Personal information
- Full name: Angelina Anatoliyivna Radivilova
- Alternative name: Angelina Kysla
- Born: 15 February 1991 (age 35) Kiev, Ukrainian SSR, Soviet Union
- Height: 5 ft 2 in (157 cm)
- Spouse: Igor Radivilov ​(m. 2016)​

Gymnastics career
- Discipline: Women's artistic gymnastics
- Country represented: Ukraine;
- Club: Dynamo
- Retired: 2020
- Medal record
Representing Ukraine
European Championships
| Gold medal – first place | 2020 Mersin | Team |
Summer Universiade
| Silver medal – second place | 2011 Shenzhen | Team |
| Bronze medal – third place | 2011 Shenzhen | Uneven Bars |

= Angelina Radivilova =

Ukrainian artistic gymnast

Angelina Anatoliyivna Radivilova (née Kysla (Кисла); Ангеліна Анатоліївна Радівілова; born 15 February 1991) is a Ukrainian former artistic gymnast. She competed at the 2016 Summer Olympics and also competed at the World Artistic Gymnastics Championships in 2011, 2013, 2014, 2015, 2017, 2018, and 2019.

==Personal life==
Radivilova was born on 15 February 1991 in Kiev. On 4 September 2016, she married fellow Ukrainian gymnast Igor Radivilov.

==Senior career==
Radivilova made her international senior debut in 2007.

Radivilova and her compatriot Natalia Kononenko qualified for the 2012 Summer Olympics through the test event held in January 2012. However, the National Olympic Committee ruled that only Kononenko could compete in London.

Radivilova won a bronze medal at the Osijek World Cup in 2013. At the 3rd Mexico Open in Acapulco on 30 November 2013, Radivilova finished fifth all-around with an overall score of 53.700. She was chosen by an expert panel as the most elegant gymnast in the competition and was awarded with a white Swarovski leotard worth approximately $10,000. Radivilova competed in this leotard at the 4th Mexico Open in December 2014, placing fifth all-around with an overall score of 52.70. She won a silver medal with Oleg Verniaiev at the Swiss Cup in 2014.

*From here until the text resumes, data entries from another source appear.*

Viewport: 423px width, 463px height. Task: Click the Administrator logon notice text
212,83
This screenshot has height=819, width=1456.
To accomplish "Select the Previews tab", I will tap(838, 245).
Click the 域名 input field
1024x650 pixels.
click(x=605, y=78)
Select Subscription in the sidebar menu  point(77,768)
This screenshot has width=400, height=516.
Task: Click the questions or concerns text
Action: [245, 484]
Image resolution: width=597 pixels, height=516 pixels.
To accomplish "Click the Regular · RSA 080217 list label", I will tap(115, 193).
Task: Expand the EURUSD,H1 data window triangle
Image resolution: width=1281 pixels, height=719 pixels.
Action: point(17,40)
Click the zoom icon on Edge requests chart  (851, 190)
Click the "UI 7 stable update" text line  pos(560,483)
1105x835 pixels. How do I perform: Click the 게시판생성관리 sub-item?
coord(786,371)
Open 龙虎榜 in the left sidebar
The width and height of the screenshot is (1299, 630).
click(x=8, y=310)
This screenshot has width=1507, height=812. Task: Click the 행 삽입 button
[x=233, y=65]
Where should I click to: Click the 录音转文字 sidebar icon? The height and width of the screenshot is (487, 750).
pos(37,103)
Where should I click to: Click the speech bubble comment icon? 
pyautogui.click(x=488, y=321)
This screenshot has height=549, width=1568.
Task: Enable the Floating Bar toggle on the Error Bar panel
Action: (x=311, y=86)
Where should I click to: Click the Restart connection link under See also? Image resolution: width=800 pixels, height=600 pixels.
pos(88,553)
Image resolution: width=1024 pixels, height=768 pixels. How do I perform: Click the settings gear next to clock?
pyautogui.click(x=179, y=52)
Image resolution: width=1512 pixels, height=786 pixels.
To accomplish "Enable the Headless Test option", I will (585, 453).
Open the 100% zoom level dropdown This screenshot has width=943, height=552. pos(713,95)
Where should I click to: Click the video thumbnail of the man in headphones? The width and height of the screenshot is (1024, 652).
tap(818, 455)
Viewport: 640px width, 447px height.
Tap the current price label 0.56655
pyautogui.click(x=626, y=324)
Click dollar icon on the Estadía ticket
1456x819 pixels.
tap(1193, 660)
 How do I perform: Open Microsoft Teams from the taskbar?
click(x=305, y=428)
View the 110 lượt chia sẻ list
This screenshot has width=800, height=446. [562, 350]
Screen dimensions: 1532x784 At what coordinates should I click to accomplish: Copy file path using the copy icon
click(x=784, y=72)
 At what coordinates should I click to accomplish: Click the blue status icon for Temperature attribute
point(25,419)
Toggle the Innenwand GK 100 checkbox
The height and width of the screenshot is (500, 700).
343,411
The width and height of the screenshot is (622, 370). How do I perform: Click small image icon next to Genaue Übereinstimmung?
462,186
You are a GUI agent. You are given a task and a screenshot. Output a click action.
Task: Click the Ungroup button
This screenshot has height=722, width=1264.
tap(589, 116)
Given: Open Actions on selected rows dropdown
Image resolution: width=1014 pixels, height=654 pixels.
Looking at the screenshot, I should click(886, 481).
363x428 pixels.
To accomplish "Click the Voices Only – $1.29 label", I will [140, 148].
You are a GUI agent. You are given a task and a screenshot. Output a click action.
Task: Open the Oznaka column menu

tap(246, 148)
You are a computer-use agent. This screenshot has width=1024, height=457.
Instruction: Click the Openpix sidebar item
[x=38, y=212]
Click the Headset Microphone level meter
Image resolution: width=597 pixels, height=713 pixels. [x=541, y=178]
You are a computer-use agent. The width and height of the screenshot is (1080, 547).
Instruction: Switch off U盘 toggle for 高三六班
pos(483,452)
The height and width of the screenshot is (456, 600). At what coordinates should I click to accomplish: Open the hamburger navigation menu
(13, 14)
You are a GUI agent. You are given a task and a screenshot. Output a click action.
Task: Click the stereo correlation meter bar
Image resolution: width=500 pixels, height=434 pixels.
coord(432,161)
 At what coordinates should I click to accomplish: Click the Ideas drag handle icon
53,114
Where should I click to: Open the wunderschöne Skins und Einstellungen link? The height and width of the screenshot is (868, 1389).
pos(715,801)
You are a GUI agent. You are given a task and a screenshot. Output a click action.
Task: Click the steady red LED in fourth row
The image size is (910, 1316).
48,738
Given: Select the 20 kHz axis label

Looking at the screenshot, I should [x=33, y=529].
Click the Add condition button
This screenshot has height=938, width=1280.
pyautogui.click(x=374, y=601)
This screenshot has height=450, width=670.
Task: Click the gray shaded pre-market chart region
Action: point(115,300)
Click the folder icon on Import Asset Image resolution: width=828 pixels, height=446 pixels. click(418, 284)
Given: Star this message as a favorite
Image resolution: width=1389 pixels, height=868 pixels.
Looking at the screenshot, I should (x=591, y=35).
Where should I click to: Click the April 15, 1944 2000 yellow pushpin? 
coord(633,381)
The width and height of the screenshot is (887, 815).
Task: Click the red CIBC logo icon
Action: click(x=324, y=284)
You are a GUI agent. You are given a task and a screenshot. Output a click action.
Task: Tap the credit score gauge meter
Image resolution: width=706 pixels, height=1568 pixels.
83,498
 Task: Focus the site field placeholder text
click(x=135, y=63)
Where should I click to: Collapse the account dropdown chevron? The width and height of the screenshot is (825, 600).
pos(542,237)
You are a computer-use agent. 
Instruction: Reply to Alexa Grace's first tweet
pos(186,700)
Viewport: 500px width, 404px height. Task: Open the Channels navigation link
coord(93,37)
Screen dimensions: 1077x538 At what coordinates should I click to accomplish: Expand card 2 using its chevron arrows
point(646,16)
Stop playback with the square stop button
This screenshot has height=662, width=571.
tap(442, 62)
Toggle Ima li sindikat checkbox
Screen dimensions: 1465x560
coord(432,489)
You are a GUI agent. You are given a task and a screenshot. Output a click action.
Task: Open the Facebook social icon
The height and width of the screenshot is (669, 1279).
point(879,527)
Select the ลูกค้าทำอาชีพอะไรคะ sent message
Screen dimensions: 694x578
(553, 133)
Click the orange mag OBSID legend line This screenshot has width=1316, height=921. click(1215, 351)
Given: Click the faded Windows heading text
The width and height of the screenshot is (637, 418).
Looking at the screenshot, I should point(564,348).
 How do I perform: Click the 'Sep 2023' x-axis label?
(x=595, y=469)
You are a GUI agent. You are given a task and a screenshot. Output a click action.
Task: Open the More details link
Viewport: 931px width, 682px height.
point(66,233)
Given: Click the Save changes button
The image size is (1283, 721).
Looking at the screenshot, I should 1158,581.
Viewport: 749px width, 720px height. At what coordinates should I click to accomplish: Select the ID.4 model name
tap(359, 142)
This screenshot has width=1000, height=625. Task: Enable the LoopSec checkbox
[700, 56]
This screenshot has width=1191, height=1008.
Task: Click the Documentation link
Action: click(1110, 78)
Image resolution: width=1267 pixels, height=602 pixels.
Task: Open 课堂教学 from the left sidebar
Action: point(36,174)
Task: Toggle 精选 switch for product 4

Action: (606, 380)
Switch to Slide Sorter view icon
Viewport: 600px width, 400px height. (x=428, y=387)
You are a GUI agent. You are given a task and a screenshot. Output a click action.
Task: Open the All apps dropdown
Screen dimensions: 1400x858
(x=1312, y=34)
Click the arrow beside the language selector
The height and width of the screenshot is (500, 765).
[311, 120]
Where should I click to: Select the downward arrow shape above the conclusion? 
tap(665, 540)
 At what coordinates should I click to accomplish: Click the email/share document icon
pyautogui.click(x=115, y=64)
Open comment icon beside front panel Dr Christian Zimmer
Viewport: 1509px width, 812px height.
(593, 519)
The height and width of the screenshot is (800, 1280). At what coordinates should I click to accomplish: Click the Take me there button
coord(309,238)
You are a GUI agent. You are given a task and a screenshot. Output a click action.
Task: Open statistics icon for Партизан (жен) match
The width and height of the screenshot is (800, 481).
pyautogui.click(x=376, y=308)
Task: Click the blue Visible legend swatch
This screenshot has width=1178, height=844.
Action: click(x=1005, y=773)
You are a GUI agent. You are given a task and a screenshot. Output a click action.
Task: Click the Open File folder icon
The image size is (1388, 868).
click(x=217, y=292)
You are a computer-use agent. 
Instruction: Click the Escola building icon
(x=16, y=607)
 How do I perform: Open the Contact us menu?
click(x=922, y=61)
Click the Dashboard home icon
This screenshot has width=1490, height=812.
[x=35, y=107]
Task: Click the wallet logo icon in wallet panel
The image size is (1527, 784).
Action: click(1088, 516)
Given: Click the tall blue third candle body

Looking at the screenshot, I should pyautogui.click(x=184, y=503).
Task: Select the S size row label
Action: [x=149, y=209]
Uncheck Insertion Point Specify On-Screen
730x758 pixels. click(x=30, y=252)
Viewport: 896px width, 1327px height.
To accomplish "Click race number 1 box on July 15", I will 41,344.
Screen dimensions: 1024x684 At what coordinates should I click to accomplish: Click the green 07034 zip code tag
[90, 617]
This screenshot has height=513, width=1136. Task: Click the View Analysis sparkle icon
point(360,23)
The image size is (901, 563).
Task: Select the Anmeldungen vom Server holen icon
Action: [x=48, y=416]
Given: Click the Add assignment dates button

At the 2015 European Games, Radivilova finished 14th in the all-around.

Radivilova competed for Ukraine at the 2016 Summer Olympics, having qualified through the test event held in April. She placed 47th in qualification with an overall score of 52.223.

At the 2017 Baku World Cup, Radivilova finished fifth on uneven bars. At the 2017 Cottbus World Cup, she finished eighth on uneven bars.

At the 2018 Osijek World Challenge Cup, Radivilova finished sixth on vault and eighth on floor. At the 2018 Paris World Challenge Cup, she finished eighth on vault.

At the 2019 Cottbus World Cup, Radivilova finished eighth on vault and eighth on floor. At the 2019 Osijek World Challenge Cup, she won the silver medal on vault, finished fourth on bars, and won the gold medal on balance beam. At the 2019 Szombathely World Challenge Cup, she won the bronze medal on vault.

At the 2020 Melbourne World Cup, Radivilova finished fourth on vault. At the 2020 Szombathely World Challenge Cup, she won the bronze medal on vault and the gold medal on floor. At the 2020 European Championships, she won a gold medal with Ukraine in the team competition and finished sixth on floor. Radivilova then retired from competition and became a gymnastics coach.